You are playing the same old game that a person asking another person to clarify his position must be that person's enemy.

There is no progress when people insist that 'if you dont agree with me 100 percent you are my enemy.'

And please do get off language like 'disembowel the idea of a New Biafra'. How can you justify that violent language with reference to my carefully stated descriptions of the contradictions represented by the Biafra of 1967 to 1970?

It is also helpful to hesitate before making unjustified  correlations as you do between the 'New Biafra' concept and the list of 'News' you draw up.

This is not a game of wit.

Biafra is a live issue in current Nigerian political  discourse and needs to be carefully examined.

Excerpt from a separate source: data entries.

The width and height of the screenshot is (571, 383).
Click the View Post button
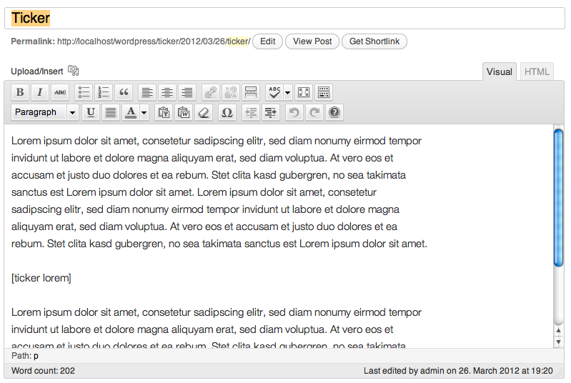tap(312, 41)
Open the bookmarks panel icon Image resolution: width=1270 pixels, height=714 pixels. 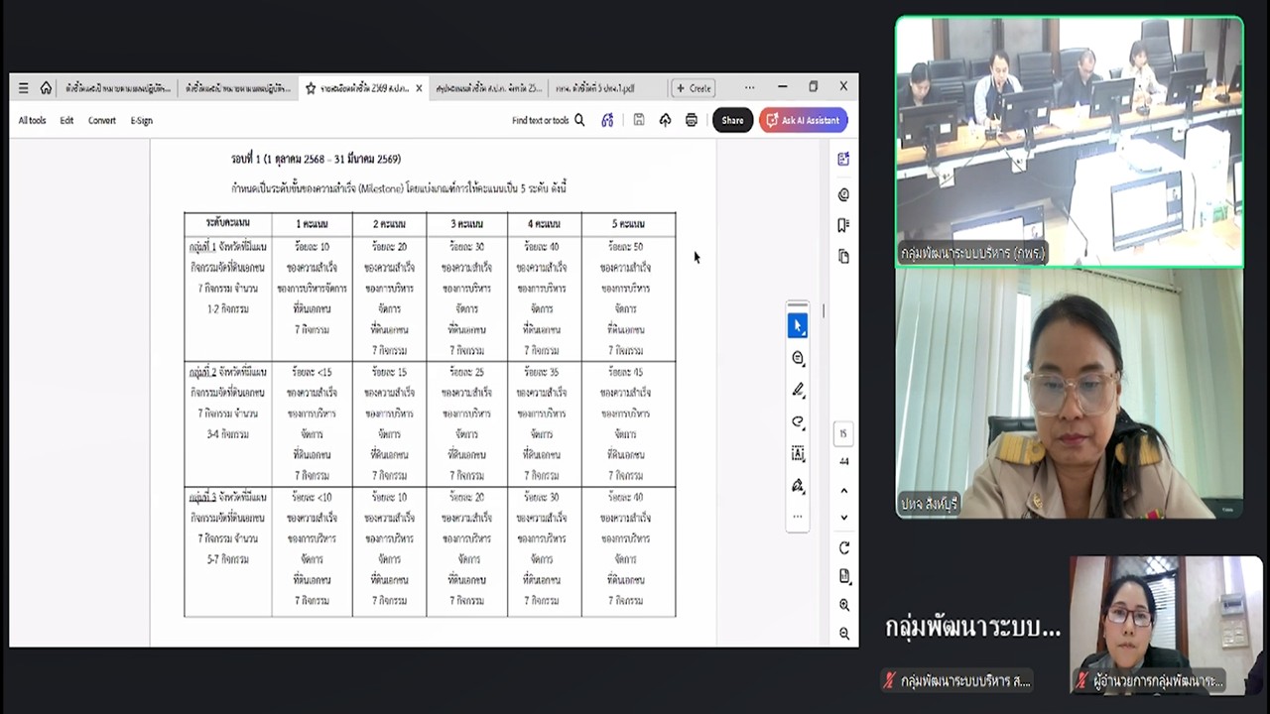[843, 225]
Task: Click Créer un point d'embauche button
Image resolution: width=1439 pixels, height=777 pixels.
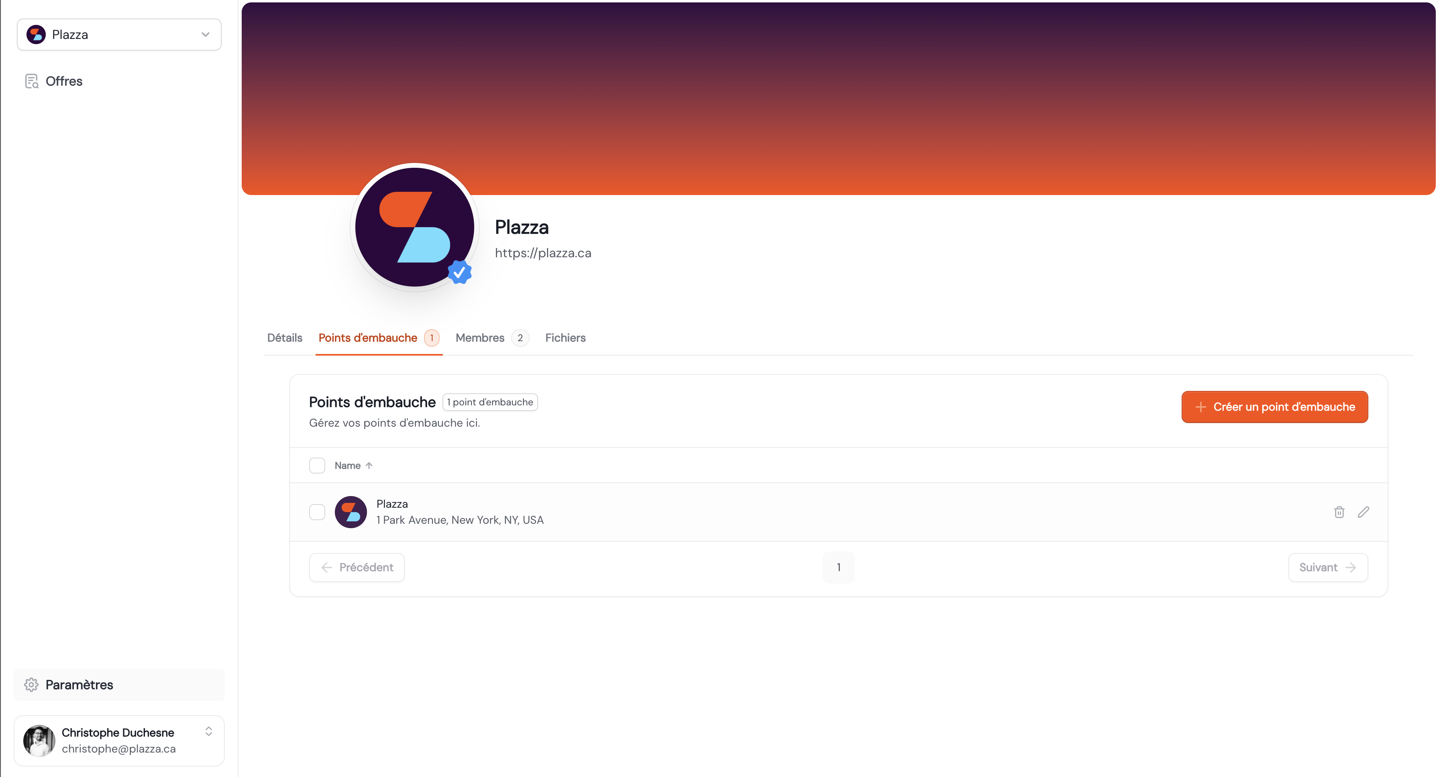Action: (x=1274, y=407)
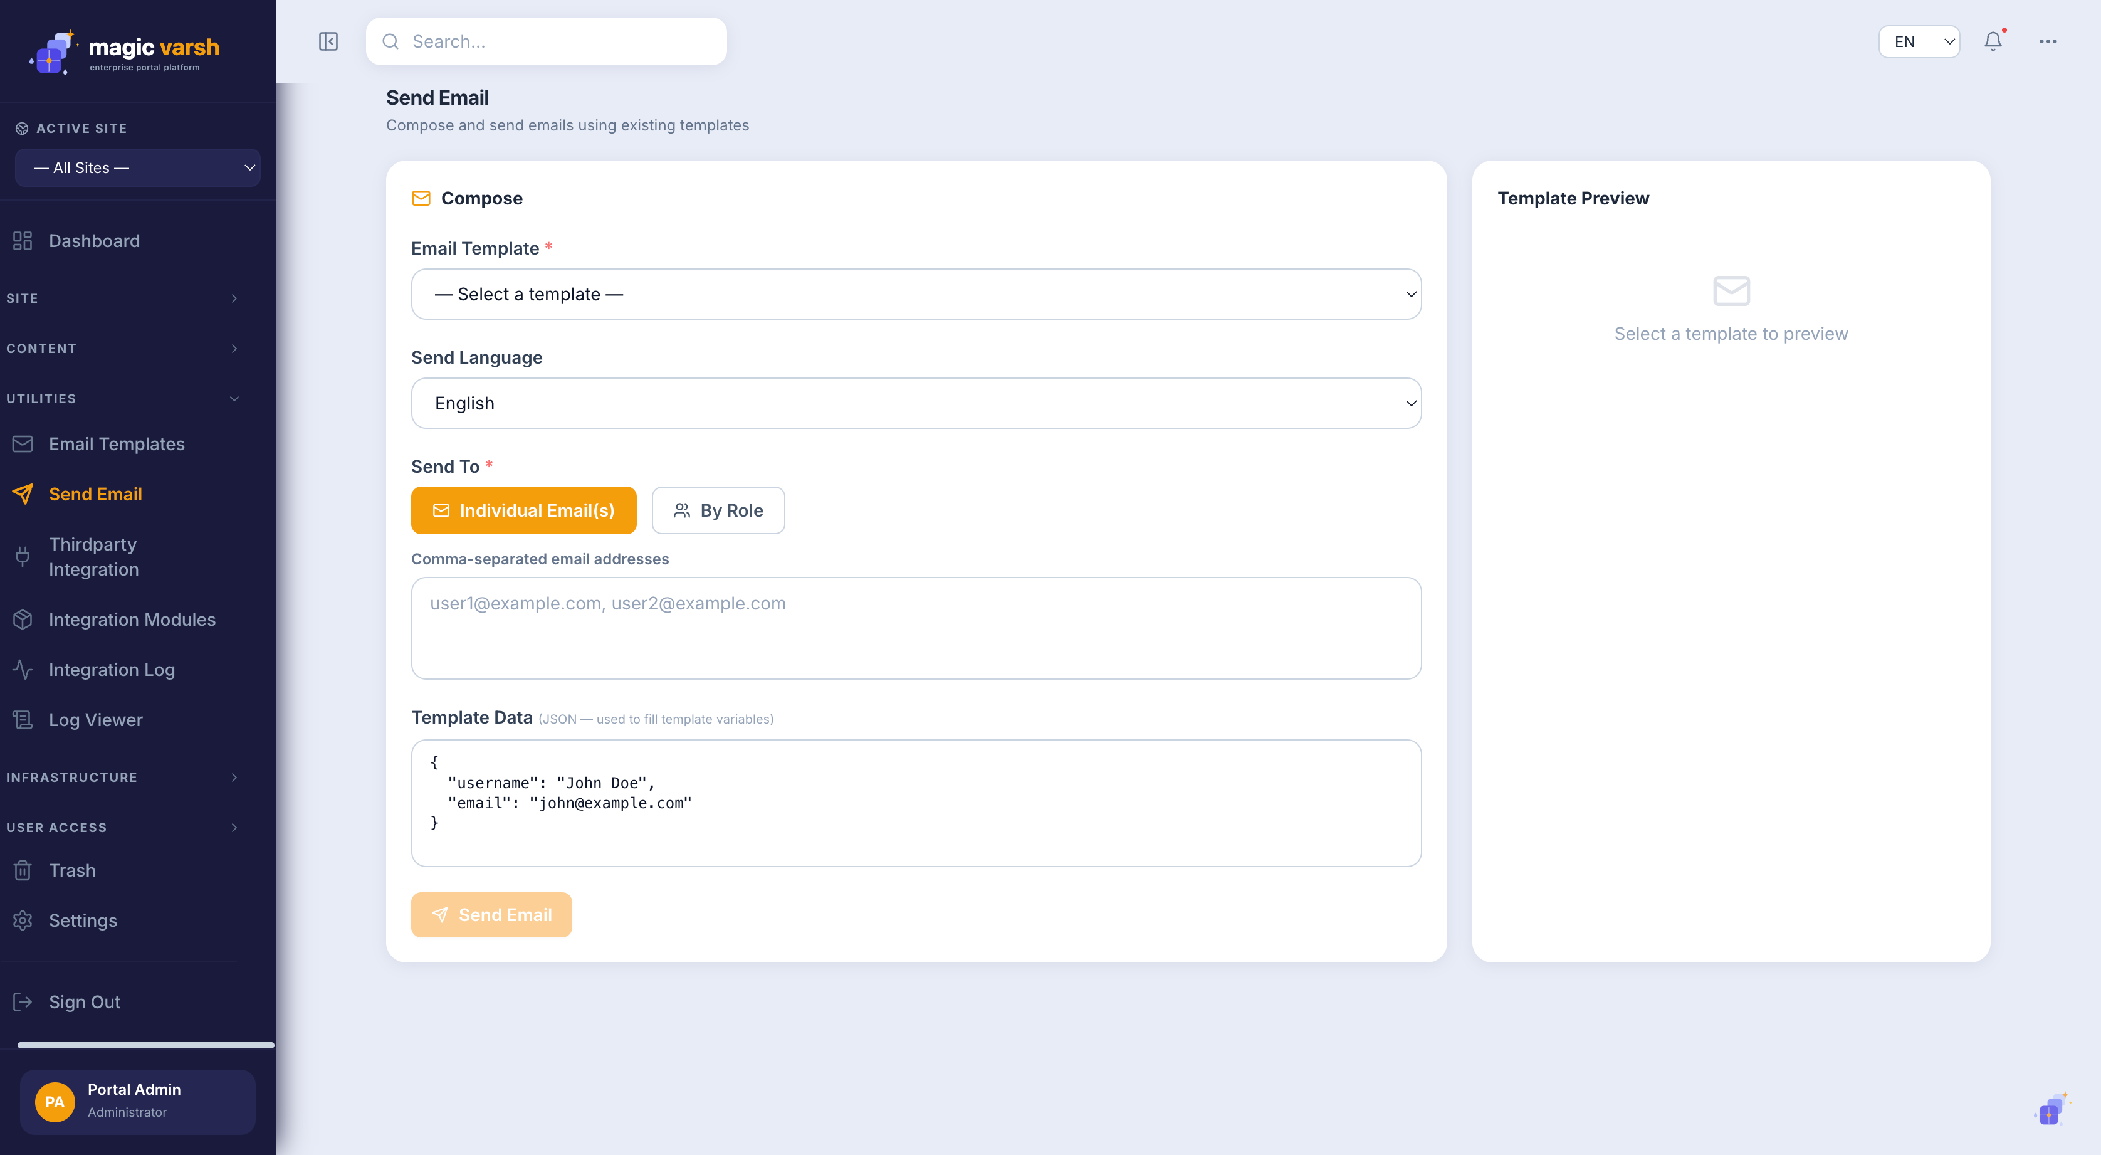The width and height of the screenshot is (2101, 1155).
Task: Open the Email Template dropdown
Action: click(x=916, y=294)
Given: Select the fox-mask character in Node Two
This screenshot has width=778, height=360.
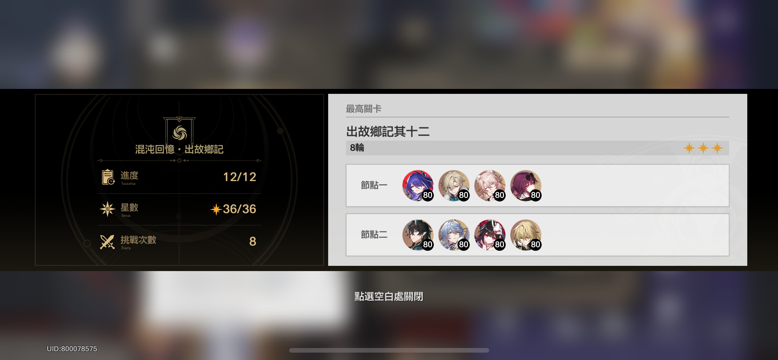Looking at the screenshot, I should 490,235.
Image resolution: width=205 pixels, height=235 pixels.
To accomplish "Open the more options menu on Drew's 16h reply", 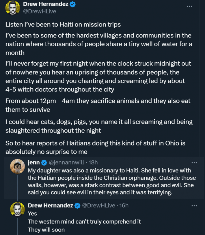I will [194, 206].
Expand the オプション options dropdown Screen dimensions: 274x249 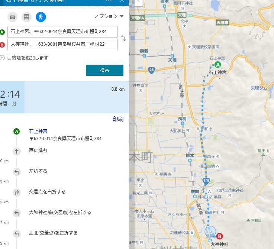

Its not something for knee jerk reactions.

You would have been more helpful to yourself and others if you had asked me to explain what I meant by the multiple and contradictory conceptions entertained about the  original Biafran vision and why those contradictions need to be addressed in the present.

Chidi has every right to his imaginative vision but that vision cannot be divorced from the political context within which it operates, which is that, according to some Biafra enthusiasts,  the idea of Biafra remains an idea awaiting actualisation.

Chidi might be making a mistake in choosing not to take the opportunity to expound his vision about a new Biafra. There is a difference between critical  study of the structure, content and implications of a poem and the poet's exposition of their own ideological vision.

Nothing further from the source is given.